● **YOUR OBJECTIVE**:
Would you restate, exactly as they appear, the lines from the one containing "How do I perform: Open" through the end of the data below?

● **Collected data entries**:
--

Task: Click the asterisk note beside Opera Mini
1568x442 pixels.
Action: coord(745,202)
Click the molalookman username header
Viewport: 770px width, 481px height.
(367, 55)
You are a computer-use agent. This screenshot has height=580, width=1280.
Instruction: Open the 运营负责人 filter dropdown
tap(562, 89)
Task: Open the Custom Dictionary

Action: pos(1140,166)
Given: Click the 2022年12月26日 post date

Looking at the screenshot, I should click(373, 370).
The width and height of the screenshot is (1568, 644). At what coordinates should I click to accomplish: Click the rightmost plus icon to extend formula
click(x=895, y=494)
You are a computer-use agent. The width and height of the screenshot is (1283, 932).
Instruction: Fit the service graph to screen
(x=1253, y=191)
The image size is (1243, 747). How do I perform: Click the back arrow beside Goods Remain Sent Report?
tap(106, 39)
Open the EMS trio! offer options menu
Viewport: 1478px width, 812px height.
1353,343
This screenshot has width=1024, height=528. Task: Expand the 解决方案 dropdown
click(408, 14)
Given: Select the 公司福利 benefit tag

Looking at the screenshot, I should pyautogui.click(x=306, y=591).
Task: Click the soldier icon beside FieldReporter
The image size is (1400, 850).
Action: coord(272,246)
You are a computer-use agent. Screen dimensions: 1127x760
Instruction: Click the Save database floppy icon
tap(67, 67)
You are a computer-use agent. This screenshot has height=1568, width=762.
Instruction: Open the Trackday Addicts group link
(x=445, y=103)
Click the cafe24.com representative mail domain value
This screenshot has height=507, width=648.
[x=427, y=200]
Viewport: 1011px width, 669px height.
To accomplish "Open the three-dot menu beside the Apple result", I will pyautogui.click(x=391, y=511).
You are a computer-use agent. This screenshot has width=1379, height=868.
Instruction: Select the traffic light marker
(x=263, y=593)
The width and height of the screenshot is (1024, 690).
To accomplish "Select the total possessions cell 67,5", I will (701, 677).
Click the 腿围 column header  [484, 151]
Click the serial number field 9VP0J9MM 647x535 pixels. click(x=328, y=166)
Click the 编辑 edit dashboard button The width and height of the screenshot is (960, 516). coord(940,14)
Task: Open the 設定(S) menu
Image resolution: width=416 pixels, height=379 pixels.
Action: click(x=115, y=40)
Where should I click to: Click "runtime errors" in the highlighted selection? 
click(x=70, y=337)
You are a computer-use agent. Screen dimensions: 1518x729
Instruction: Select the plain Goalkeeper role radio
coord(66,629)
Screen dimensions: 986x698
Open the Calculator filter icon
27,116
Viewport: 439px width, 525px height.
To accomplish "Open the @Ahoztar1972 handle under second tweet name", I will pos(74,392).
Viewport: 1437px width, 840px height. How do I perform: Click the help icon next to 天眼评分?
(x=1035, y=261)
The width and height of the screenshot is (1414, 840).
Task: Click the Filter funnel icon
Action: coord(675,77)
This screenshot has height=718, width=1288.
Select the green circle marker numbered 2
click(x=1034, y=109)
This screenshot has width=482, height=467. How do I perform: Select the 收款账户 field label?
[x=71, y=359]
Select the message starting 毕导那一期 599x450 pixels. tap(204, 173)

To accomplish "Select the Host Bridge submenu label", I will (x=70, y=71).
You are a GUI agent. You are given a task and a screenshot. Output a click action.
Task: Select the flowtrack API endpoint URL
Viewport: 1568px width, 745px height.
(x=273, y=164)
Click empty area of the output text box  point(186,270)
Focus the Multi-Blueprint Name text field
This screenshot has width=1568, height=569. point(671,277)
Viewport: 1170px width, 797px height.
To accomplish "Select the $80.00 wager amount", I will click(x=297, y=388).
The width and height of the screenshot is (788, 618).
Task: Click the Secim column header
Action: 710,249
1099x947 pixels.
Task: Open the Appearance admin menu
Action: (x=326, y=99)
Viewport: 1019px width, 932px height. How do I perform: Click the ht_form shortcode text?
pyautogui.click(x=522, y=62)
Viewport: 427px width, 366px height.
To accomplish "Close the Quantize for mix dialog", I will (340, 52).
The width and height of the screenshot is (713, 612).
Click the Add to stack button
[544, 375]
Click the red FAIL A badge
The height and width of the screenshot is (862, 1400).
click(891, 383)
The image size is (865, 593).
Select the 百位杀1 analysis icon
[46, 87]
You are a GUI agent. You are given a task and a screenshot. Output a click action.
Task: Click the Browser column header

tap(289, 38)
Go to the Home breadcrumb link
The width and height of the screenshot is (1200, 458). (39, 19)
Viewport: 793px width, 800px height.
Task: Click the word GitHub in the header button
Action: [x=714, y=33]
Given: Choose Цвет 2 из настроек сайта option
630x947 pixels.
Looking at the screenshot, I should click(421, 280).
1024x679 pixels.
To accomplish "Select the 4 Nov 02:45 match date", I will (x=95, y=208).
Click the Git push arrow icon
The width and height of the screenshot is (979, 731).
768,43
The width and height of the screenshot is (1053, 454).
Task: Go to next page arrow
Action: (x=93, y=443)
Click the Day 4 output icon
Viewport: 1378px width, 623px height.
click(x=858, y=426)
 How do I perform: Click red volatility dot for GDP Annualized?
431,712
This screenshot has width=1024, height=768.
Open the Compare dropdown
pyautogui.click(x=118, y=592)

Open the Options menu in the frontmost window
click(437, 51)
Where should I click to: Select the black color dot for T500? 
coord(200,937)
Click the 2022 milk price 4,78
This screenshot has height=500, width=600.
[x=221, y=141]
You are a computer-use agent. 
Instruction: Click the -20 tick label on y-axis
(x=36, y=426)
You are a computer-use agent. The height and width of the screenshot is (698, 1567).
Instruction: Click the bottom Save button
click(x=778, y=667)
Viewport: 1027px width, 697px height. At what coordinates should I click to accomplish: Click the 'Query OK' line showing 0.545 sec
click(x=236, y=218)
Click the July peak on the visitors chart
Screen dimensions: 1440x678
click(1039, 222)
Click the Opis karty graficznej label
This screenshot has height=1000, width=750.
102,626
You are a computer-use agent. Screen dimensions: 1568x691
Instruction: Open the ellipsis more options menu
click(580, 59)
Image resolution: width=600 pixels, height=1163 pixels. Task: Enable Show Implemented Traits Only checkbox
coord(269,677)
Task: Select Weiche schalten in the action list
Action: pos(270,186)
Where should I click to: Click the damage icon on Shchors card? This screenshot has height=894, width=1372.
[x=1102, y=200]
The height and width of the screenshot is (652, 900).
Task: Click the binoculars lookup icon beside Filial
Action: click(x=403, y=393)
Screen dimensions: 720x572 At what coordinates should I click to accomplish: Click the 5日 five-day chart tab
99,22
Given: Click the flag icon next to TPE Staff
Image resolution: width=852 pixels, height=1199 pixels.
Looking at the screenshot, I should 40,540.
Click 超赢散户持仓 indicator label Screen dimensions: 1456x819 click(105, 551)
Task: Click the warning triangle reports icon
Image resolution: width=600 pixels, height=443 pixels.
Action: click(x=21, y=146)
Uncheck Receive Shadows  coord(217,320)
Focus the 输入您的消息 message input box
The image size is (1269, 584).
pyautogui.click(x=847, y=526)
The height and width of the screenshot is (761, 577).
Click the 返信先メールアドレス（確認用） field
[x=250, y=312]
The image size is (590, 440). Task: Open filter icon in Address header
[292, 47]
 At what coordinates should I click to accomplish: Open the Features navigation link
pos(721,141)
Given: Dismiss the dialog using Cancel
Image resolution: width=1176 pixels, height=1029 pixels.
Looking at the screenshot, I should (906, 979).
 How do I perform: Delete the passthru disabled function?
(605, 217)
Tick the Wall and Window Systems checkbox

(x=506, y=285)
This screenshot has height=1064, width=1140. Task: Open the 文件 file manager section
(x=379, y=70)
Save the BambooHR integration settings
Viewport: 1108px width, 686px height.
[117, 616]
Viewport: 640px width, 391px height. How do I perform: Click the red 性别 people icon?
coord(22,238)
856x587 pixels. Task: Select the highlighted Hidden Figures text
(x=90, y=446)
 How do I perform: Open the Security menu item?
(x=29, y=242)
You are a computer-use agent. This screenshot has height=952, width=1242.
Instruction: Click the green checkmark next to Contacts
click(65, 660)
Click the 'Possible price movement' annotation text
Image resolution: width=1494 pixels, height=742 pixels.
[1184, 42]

--

● **OUTPUT FOR THIS TASK**:
 How do I perform: Open the Security menu item?
(x=29, y=242)
You are a computer-use agent. This screenshot has height=952, width=1242.
Instruction: Click the green checkmark next to Contacts
click(65, 660)
Click the 'Possible price movement' annotation text
Image resolution: width=1494 pixels, height=742 pixels.
[1184, 42]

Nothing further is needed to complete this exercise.